病秧子被打趣也不恼,咧开嘴,露出两排白牙:“俺都等急了,再不回去,她该拿擀面杖揍俺了!”

众将闻言,皆是大笑。

然而,就在这一片欢声笑语中。

“报——!”

一骑快马逆着大军行进的方向,疯狂疾驰而来。

那马蹄声,急促得有些不祥。

马上的令兵满身泥浆,连五官都糊住了,只露出一双布满血丝的眼睛。

他背上插着三面红翎急令,这是唐律中最高等级的六百里加急,意味着“马死人不死,人死文书在”。

“前线急报!六百里加急!”

队伍缓缓停下。

笑声像是被刀切断了一样,瞬间消失。

所有人都感觉到了不对劲。

刘靖勒住缰绳,脸上的笑意瞬间收敛。

他接过令兵呈上的竹筒,指尖触碰到那冰冷的竹节,心里莫名咯噔了一下。

火漆完好,是猩红色的。

他捏碎火漆,倒出里面的绢帛,展开。

仅仅扫了一眼。

刘靖原本舒展的眉头,瞬间拧成了一个死结。

那只捏着绢帛的手,猛地收紧,手背上青筋暴起,像几条扭曲的小蛇在皮肤下疯狂跳动。

四周的空气仿佛在这一瞬间凝固了,连风都带着一股子寒意。

柴根儿正要把最后一块肉干塞进嘴里,见状,动作一僵,肉干停在半空。

他咽了口唾沫,试探着问道:“主公?咋了?是不是牛尾儿那小子已经拿下临川了?俺就知道这小子属狗的,抢功有一手,肯定没给俺留汤喝……”

“柴根儿。
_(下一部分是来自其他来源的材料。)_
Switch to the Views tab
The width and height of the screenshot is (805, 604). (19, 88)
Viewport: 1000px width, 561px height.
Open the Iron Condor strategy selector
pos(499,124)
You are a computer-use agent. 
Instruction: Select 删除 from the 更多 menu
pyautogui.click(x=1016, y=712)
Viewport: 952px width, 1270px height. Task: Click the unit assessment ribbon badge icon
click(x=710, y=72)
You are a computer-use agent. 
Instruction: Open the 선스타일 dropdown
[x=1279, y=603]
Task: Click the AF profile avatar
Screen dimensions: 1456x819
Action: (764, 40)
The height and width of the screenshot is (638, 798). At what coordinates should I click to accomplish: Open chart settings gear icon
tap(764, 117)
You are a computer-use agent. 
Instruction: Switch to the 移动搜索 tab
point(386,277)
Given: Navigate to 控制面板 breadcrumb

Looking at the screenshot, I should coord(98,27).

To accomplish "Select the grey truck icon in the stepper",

”

刘靖打断了他。

声音很轻,却像是从冰窖里飘出来的,带着一股子让人心悸的死气。

他闭上眼,胸膛剧烈起伏了一下,喉结艰难地滚动。

片刻后,他睁开眼,将那团被揉皱的绢帛递了过去,眼神空洞得可怕。

“牛尾儿……没了。”

柴根儿愣住了。

手里的肉干“啪嗒”一声掉进泥水里,溅起几个泥点子。

“没……没了?啥叫没了?”

他挠了挠头,脸上扯出一个极其难看的笑:“主公,您别逗俺。那小子命硬,上次在弋阳都没死,身上那么多道疤都活过来了,怎么会……”

“危仔倡诈降。”

刘靖盯着前方虚空,每一个字都像是牙缝里挤出来的冰碴子。

“就在受降的时候,放下了千斤闸。”

“牛尾儿连同那一百牙兵,被堵在瓮城里。”

“没有遮挡,没有退路。”

“全军……覆没。”

轰!

柴根儿只觉得脑子里炸开了一道惊雷,耳朵里嗡嗡作响,眼前的世界瞬间变成了一片血红。

他呆呆地看着刘靖,嘴唇哆嗦着,似乎听不懂这种人话。

牛尾儿?

那个说好了要给他没出生的儿子当干爹,还要教孩子耍大刀的牛尾儿?

那个在死人堆里把他背出来,替他挡过一刀,后背上至今还留着一条蜈蚣疤的兄弟……变成了一摊烂肉?

“啊!!!”

一声凄厉至极的咆哮,猛地从柴根儿胸腔里炸开。

他猛地抽出腰间横刀,一刀狠狠劈在路旁那棵碗口粗的柳树上。

“咔嚓!”

柳树应声而断,断口参差不齐,像极了此刻被撕裂的人心。

“直娘贼!危仔倡!老子要活剐了你!!”

柴根儿双目赤红,眼角几乎瞪裂,两行泪混着鼻涕流了满脸。

他猛地调转马头,刀锋直指身后的牙兵营,嗓子里带着血音:“牙兵营听令!跟老子走!去临川!杀光那帮狗娘养的!给牛将军报仇!!”

“我也去!”

平日里最爱说笑的病秧子,他默默拔出腰间的横刀,刀锋在马鞍上划出一道刺耳的声响。

“算我一个!”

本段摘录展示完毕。